Taking your wild sneaker ideas from thoughts to display just got significantly easier. A Nike store in Paris recently unveiled a new device which allows customers to customize sneaker colors and see them projected on the sneaker, in real time, using augmented reality.

French immersive technology company SmartPixels installed two augmented video-mapping devices to project in the Nike Store on the fashion hub of Avenue des Champs-Élysées in Paris, France. Customers can customize sneaker colorways on the tablet attached to the video-mapping devices using the NikeID online service. SmartPixels connected the video mapping with NikeID’s configurator so customers need only place an all-white sneaker in the device and they will see the colors projected on the sneaker, in real time, as they select them on the tablet.

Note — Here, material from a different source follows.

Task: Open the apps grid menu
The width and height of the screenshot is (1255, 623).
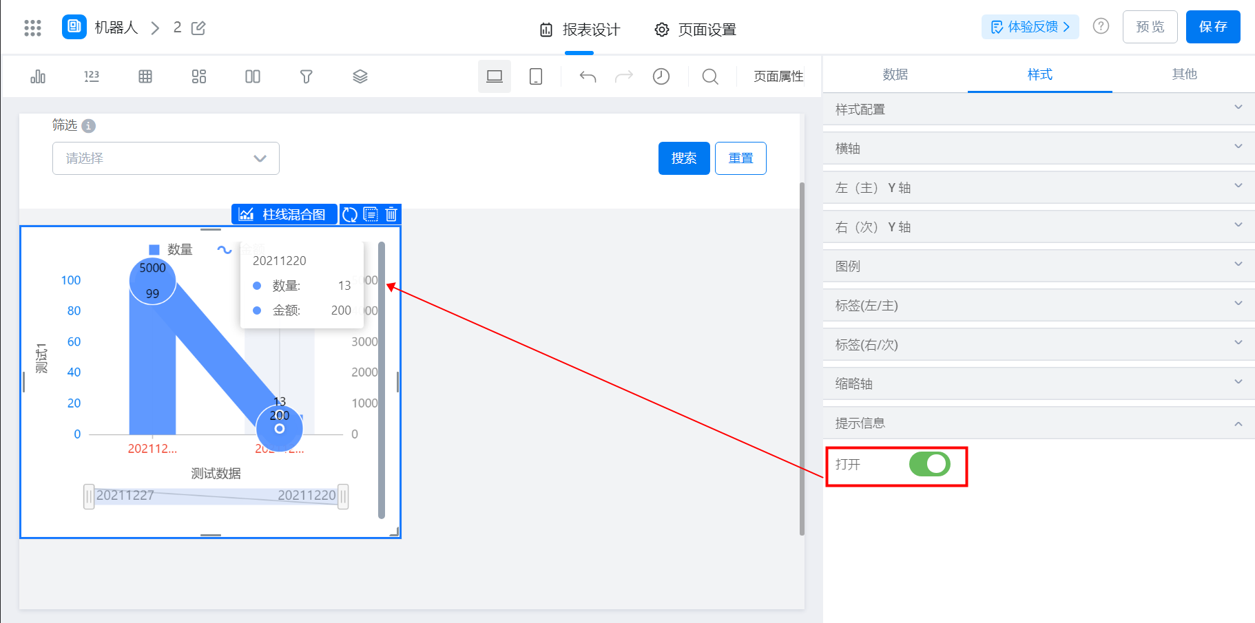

Read more: They’re real. We slipped on Nike’s HyperAdapt 1.0 self-lacing sneakers

Even though Nike’s online tool for customizing hundreds of sneaker models is being used, the number of sneakers you can customize in augmented reality is limited. Customers at the shop are only able to customize AirMax, LunarEpic Low, and Cortez sneaker models. When it is not being used the machine turns into a glorified shoe display, flashing different color schemes on the sneaker.

Nike has slowly been testing how augmented reality can help customers. Last year, the company filed a patent application for an augmented reality system that helped people reach their exercising goals. In the system, “a virtual representation of that user’s performance [is] to be displayed during a future exercise routine to motivate the user,” according to the patent filing.

Nike has imagined a future where customers could 3D print sneakers from files sold by the company, and the firm recently proved that sneakers tying themselves is more fact than fiction. Makes you wonder what other pieces of the future the crew in Beaverton, Oregon is designing.